Я поинтересовалась: «А что в это время делает ее муж?» Шура посмотрел прямо на меня, глубокая морщина, что была у него между бровей, в отражавшемся свете показалась еще резче:
– Знаешь, возможно, это самый необычный момент в наших и без того странных отношениях; Урсула постоянно повторяет мне, что Дольф страшно расстраивается и злится из-за этого, иногда он готов даже пойти на какую-то жестокость – в конечном итоге, это нельзя исключать. И все-таки, несколько раз он поднимал трубку, когда я звонил в Германию, чтобы спросить у Урсулы о чем-нибудь важном, что не могло ждать письма. И всегда он разговаривает со мной, как со своим другом. Словно между нами ничего не изменилось, ничего не происходит. Не знаю, что и думать по этому поводу».
– Может, он просто держится молодцом?
– Нет, не похоже. Когда человеку приходится сдерживаться, в его голосе всегда чувствуется напряжение, и ты можешь довольно легко угадать это. Но в голосе Дольфа никакого напряжения нет, как нет намека на что-то, что приходится скрывать. Он говорит так, будто действительно рад слышать меня и по-прежнему меня любит как друга. Его голос звучит просто невероятно. Дольф болтает со мной о статьях в журналах и о прочей ерунде, и мы беседуем также, как обычно, когда он приезжал ко мне. Потом он со мной очень нежно прощается и передает телефонную трубку свой жене.

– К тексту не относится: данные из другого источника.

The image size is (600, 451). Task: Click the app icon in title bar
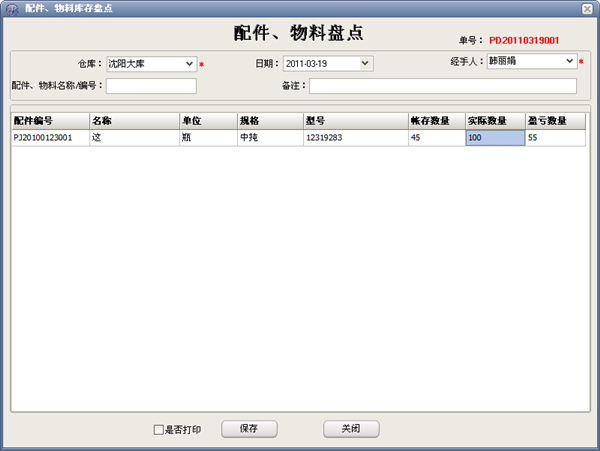point(9,8)
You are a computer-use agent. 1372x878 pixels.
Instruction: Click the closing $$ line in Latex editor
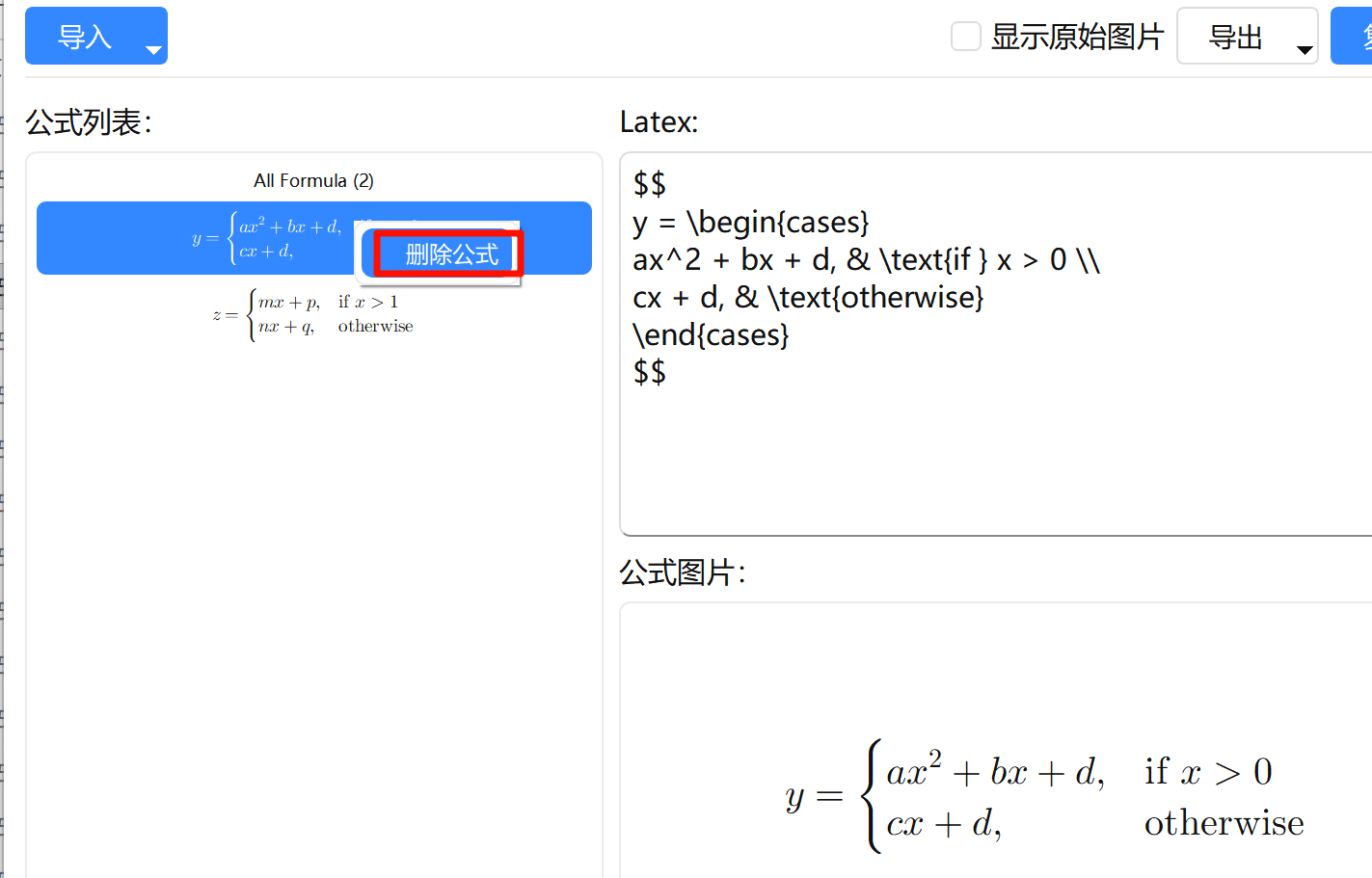coord(650,372)
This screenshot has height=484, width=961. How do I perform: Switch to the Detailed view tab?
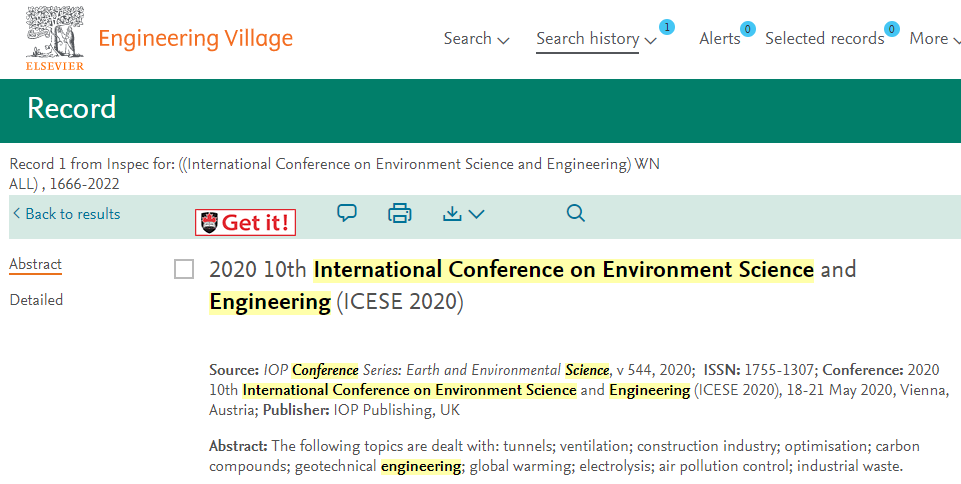[36, 300]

– Господи, Боже мой, - сказала я в искреннем удивлении.
– Все это совершенно бессмысленно, не правда ли? Ведь ты ожидаешь какого-то взрыва или обвинений, или хотя бы какой-то грусти, не так ли?
– Да, - сказал Шура, - думаю, это мне и следует ожидать.
В дверном проеме возникла Хильда и поманила нас в гостиную. Пробираясь в свой уголок, я размышляла над тем, что Шура только что рассказал мне.
Он удивляется, как его женщина может играть в подобные игры; он чувствует, что что-то не в порядке, но не знает, что именно и где искать этот разлад.
Мы уселись на свои подушки, и после того, как трое мужчин, по индийской моде одетые в белые жакеты, подвязанные на груди широкими красными кушаками, поиграли минут десять, Шура очень тихо поднялся. Я вопросительно посмотрела на него. Он схватил меня за руку и повел через открытую арку в темный коридор. Пока он тянул меня вперед, у меня промелькнуло одно подозрение - я хихикнула. Шура обернулся и приложил палец к губам, призывая меня к тишине.
Я последовала за ним в маленькую комнату в конце коридора. Там обнаружился большой стол, два стула и груды книг и журналов на полу. Шура оставил дверь открытой, чтобы в комнатку попадал свет, и уселся на старинный капитанский стул на колесиках. Я села на другой. Наши колени почти соприкасались.